(Data extracted from a collection)

|---|

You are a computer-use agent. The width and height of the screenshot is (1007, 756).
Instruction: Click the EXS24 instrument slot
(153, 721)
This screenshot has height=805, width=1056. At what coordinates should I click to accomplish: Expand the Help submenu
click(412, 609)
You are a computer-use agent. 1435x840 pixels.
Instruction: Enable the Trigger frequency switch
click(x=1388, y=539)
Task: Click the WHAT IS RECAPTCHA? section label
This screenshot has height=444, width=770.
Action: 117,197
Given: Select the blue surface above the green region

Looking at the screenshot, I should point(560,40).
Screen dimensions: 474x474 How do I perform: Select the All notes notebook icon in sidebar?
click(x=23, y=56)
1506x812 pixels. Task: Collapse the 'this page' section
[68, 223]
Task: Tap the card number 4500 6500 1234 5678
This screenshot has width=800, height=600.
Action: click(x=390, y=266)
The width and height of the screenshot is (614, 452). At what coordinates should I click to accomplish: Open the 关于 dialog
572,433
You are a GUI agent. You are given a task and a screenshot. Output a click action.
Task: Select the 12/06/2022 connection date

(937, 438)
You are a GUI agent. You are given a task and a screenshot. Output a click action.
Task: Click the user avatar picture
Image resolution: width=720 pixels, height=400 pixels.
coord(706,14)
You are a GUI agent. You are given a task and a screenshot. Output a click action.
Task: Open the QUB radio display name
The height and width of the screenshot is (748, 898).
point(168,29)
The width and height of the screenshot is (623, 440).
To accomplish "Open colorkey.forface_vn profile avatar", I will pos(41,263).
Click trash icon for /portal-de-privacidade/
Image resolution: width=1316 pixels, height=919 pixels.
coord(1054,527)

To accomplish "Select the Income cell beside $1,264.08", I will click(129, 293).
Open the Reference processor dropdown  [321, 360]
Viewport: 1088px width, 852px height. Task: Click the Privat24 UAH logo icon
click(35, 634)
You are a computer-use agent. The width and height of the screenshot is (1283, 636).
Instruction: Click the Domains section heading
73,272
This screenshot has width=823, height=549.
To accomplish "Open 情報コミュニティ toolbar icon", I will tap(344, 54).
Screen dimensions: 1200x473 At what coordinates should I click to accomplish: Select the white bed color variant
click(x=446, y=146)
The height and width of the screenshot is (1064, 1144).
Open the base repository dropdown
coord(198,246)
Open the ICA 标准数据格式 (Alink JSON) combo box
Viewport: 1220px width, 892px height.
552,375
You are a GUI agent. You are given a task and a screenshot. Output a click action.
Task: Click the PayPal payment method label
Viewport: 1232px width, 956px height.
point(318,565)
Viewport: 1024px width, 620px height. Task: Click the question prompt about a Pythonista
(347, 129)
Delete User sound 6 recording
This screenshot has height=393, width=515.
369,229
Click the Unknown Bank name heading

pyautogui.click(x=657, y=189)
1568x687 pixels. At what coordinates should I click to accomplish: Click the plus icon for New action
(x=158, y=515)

|---|

_About this exercise:_ Going back over the entries above, copy word for word every line from the one that has "Given: Select the" on through the one that has "Open the Reference".

_Solution for this problem:_
Given: Select the blue surface above the green region

Looking at the screenshot, I should point(560,40).
Screen dimensions: 474x474 How do I perform: Select the All notes notebook icon in sidebar?
click(x=23, y=56)
1506x812 pixels. Task: Collapse the 'this page' section
[68, 223]
Task: Tap the card number 4500 6500 1234 5678
This screenshot has width=800, height=600.
Action: click(x=390, y=266)
The width and height of the screenshot is (614, 452). At what coordinates should I click to accomplish: Open the 关于 dialog
572,433
You are a GUI agent. You are given a task and a screenshot. Output a click action.
Task: Select the 12/06/2022 connection date

(937, 438)
You are a GUI agent. You are given a task and a screenshot. Output a click action.
Task: Click the user avatar picture
Image resolution: width=720 pixels, height=400 pixels.
coord(706,14)
You are a GUI agent. You are given a task and a screenshot. Output a click action.
Task: Open the QUB radio display name
The height and width of the screenshot is (748, 898).
point(168,29)
The width and height of the screenshot is (623, 440).
To accomplish "Open colorkey.forface_vn profile avatar", I will pos(41,263).
Click trash icon for /portal-de-privacidade/
Image resolution: width=1316 pixels, height=919 pixels.
coord(1054,527)

To accomplish "Select the Income cell beside $1,264.08", I will click(129, 293).
Open the Reference processor dropdown  [321, 360]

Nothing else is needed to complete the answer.